> **EXERCISE**
For this exercise, write out exactly the lines from the line containing "Instruction: Select the $799/月" through the last line of the records, and no other lines.

Records from a data source:
☆ ☆ ☆ ☆ ☆ ☆ ☆

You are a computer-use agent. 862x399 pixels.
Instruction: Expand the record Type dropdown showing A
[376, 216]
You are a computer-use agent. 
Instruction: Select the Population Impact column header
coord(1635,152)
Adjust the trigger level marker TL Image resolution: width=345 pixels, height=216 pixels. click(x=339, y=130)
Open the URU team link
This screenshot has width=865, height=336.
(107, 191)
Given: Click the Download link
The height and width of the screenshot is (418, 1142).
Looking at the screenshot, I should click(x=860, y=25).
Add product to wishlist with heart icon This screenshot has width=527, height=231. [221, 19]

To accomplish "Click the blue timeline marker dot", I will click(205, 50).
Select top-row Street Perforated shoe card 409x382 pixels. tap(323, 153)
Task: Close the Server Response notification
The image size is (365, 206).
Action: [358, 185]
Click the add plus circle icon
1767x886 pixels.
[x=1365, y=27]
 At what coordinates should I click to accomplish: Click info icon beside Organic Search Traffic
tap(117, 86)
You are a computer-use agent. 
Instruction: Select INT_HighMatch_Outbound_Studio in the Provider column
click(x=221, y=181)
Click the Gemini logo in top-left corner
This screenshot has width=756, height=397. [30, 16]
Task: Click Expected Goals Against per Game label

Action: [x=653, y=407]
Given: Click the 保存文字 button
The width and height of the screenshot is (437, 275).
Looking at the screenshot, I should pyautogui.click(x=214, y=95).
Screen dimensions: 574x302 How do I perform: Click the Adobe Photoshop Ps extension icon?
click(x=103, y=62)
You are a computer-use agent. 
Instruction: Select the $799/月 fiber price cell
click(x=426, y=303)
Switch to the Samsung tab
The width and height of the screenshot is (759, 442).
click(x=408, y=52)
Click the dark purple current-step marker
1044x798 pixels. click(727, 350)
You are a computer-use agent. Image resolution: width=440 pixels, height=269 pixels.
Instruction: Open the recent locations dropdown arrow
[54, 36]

☆ ☆ ☆ ☆ ☆ ☆ ☆

> **RESULT**
Instruction: Select the $799/月 fiber price cell
click(x=426, y=303)
Switch to the Samsung tab
The width and height of the screenshot is (759, 442).
click(x=408, y=52)
Click the dark purple current-step marker
1044x798 pixels. click(727, 350)
You are a computer-use agent. Image resolution: width=440 pixels, height=269 pixels.
Instruction: Open the recent locations dropdown arrow
[54, 36]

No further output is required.